Shortly after she left school in 1941, Yelena F. Tarakanova began working at a hospital train. Being a member of the Komsomol, a Communist party youth organization, she had received some training as a nurse at school. However, the train was bombed and never reached the front. She had to return home to the Voroshilovgrad region and work there at an outpatient clinic.

Then she was recruited to work in the medical battalion of the 18th Army. She spent the entire war on the front, carried the wounded from the battlefield and assisted during surgeries. She was even injured. She also participated in crossing the Dnieper River. Yet, her commander discharged her from the first intelligence paratroopers.

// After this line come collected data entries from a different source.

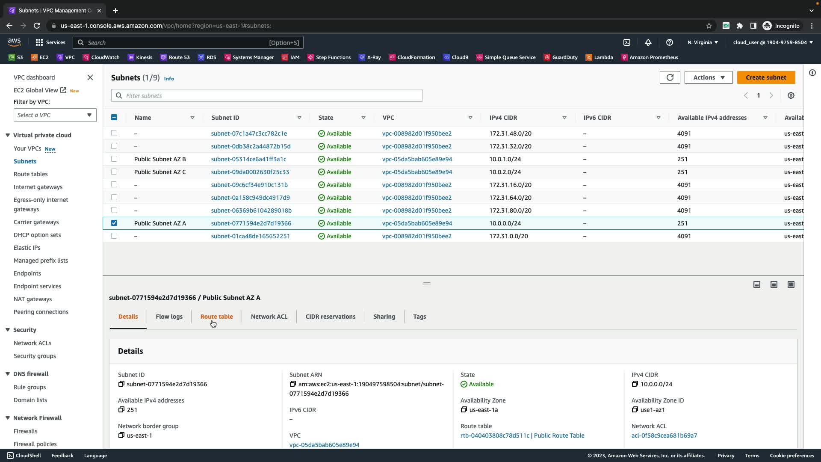Check the Public Subnet AZ B checkbox
Image resolution: width=821 pixels, height=462 pixels.
pos(114,159)
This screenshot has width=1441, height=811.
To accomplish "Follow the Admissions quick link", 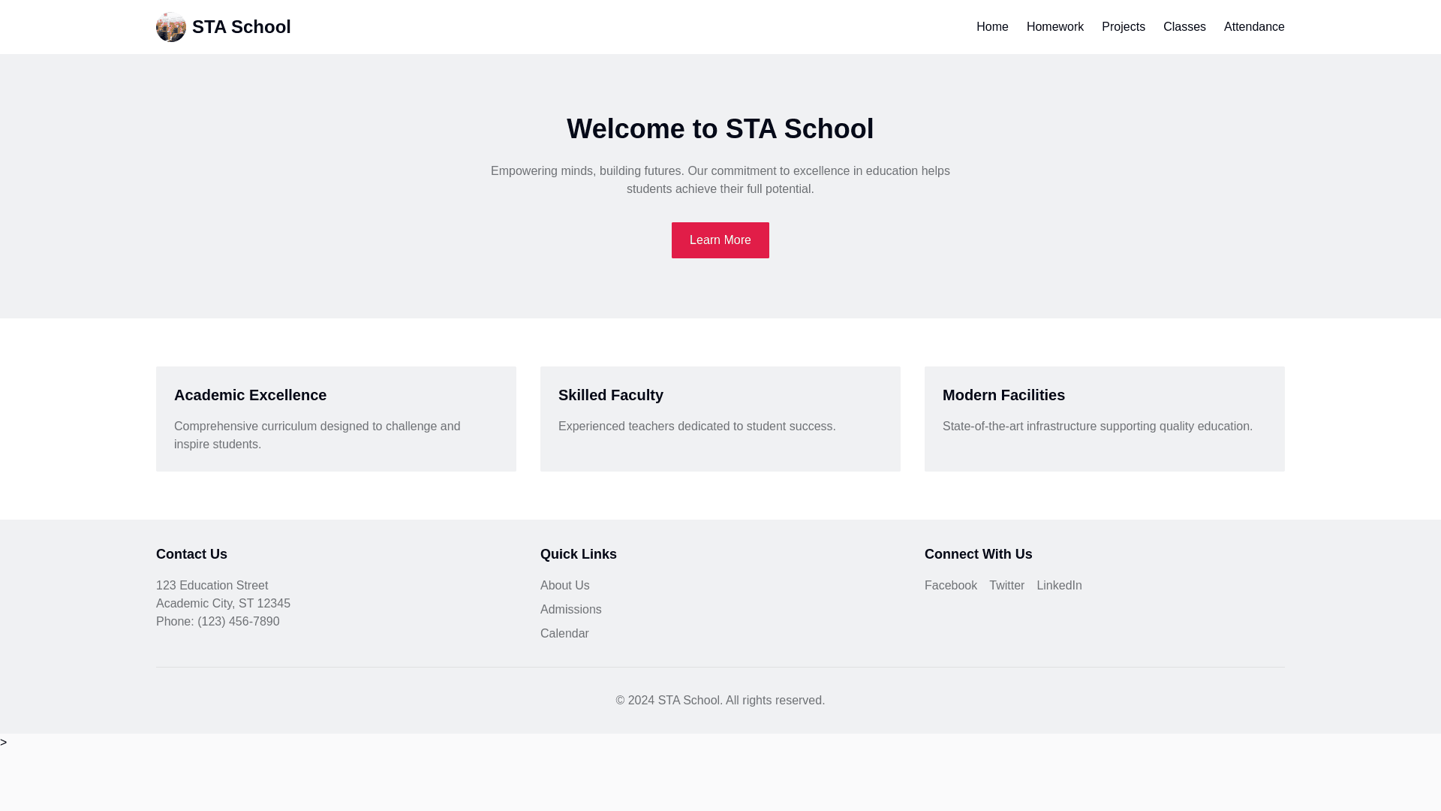I will click(570, 609).
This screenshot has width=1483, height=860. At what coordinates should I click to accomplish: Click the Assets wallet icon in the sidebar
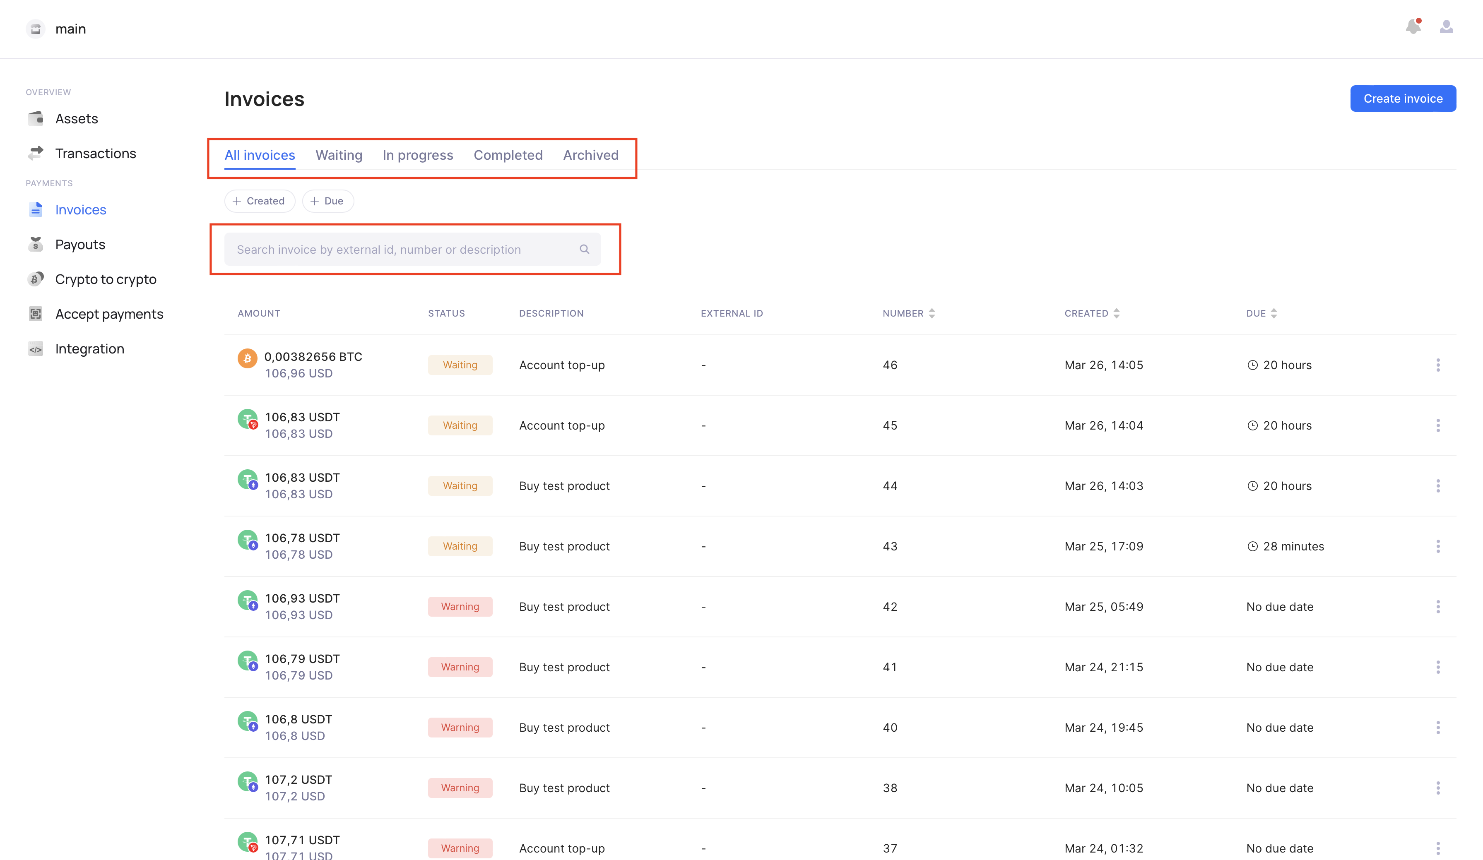[36, 118]
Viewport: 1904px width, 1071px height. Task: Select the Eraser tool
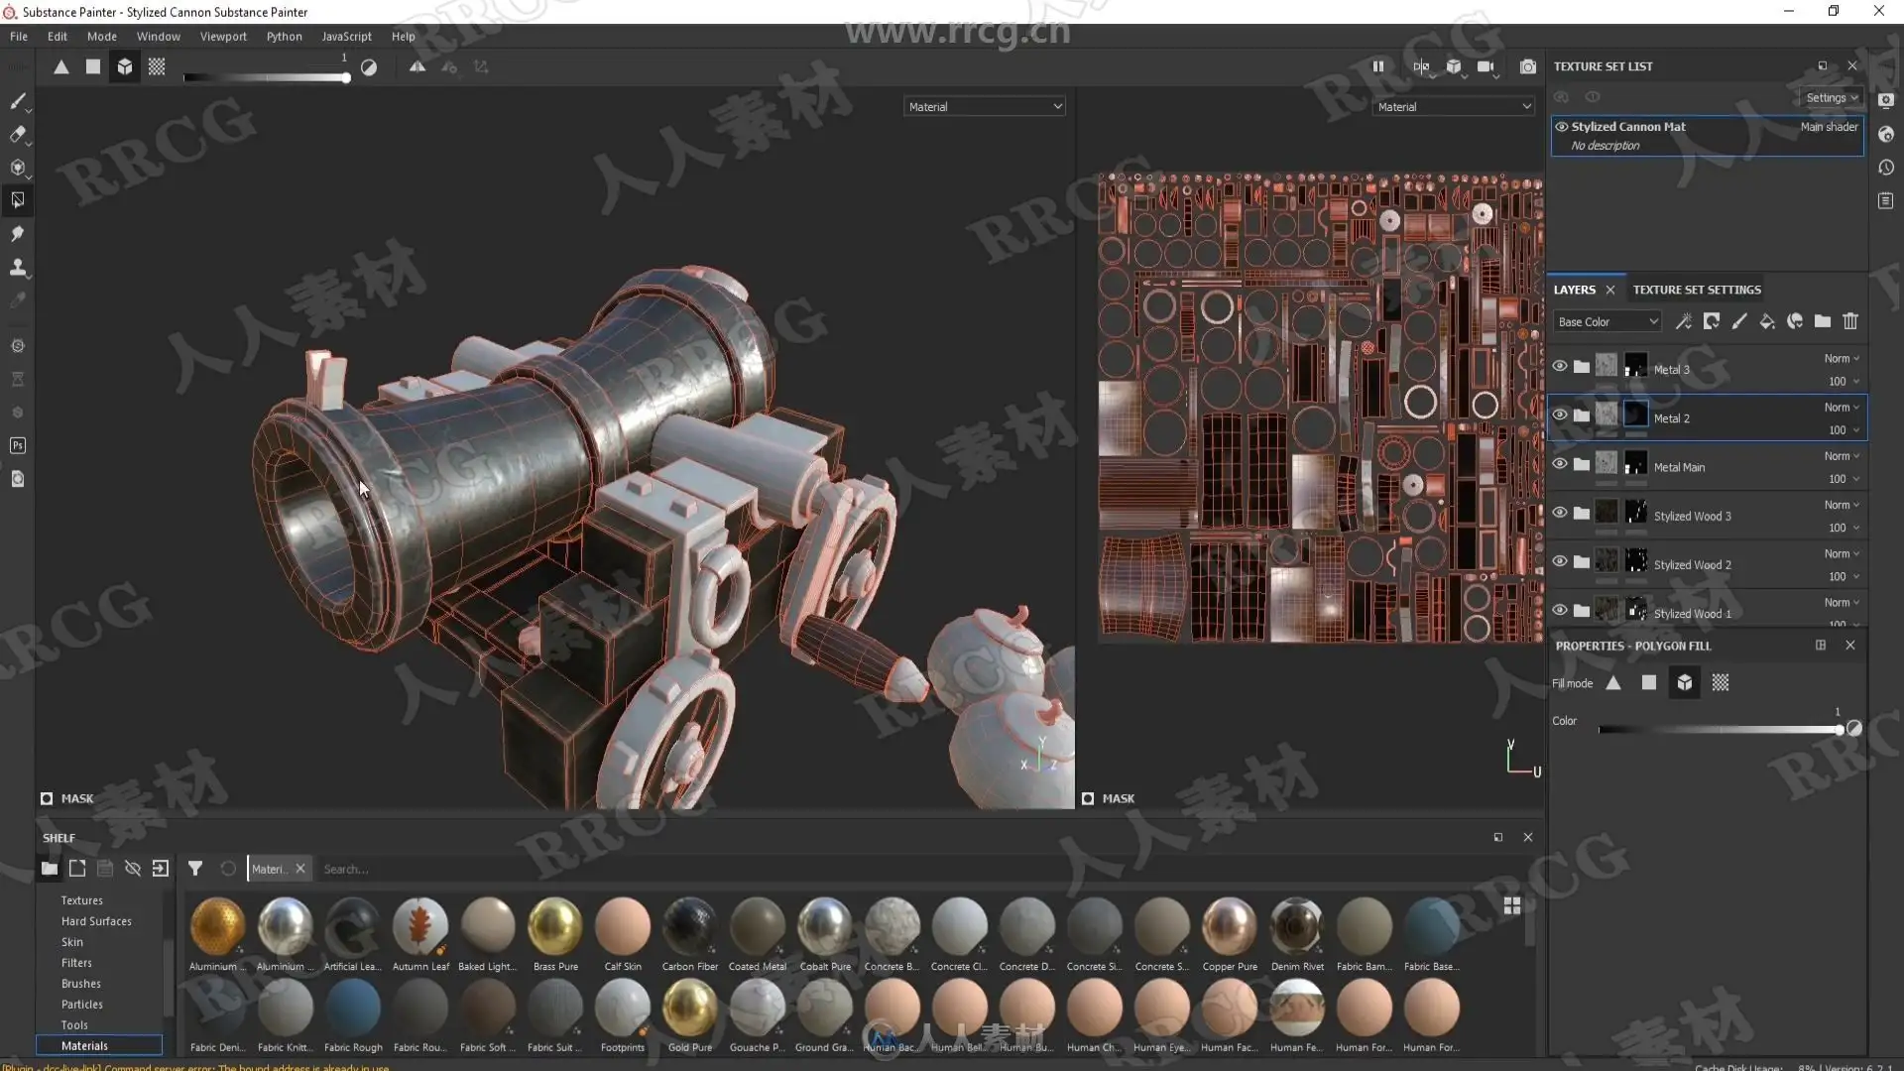point(17,134)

She received all her awards after the war because her bosses could not believe that such a young girl could be a hero. Yet, her young age was her lifesaver when she found herself in a death camp after escaping a siege (the doctor had left her and another male nurse with a few chair-bound patients, and it took them a long time to reach the Soviet soldiers). She cried for three days and three nights. Deserters were shot at night.

When the war ended, she found herself in Budapest at the rank of a senior NCO. In the postwar years, she worked at a construction site. Now she lives in Moscow; and has a daughter, a granddaughter and a great granddaughter.

Her brother Albert went missing during the war. Her grandmother, who had brought up the two parentless children, died too. She was a good singer and was even invited to join the famous Pyatnitsky choir.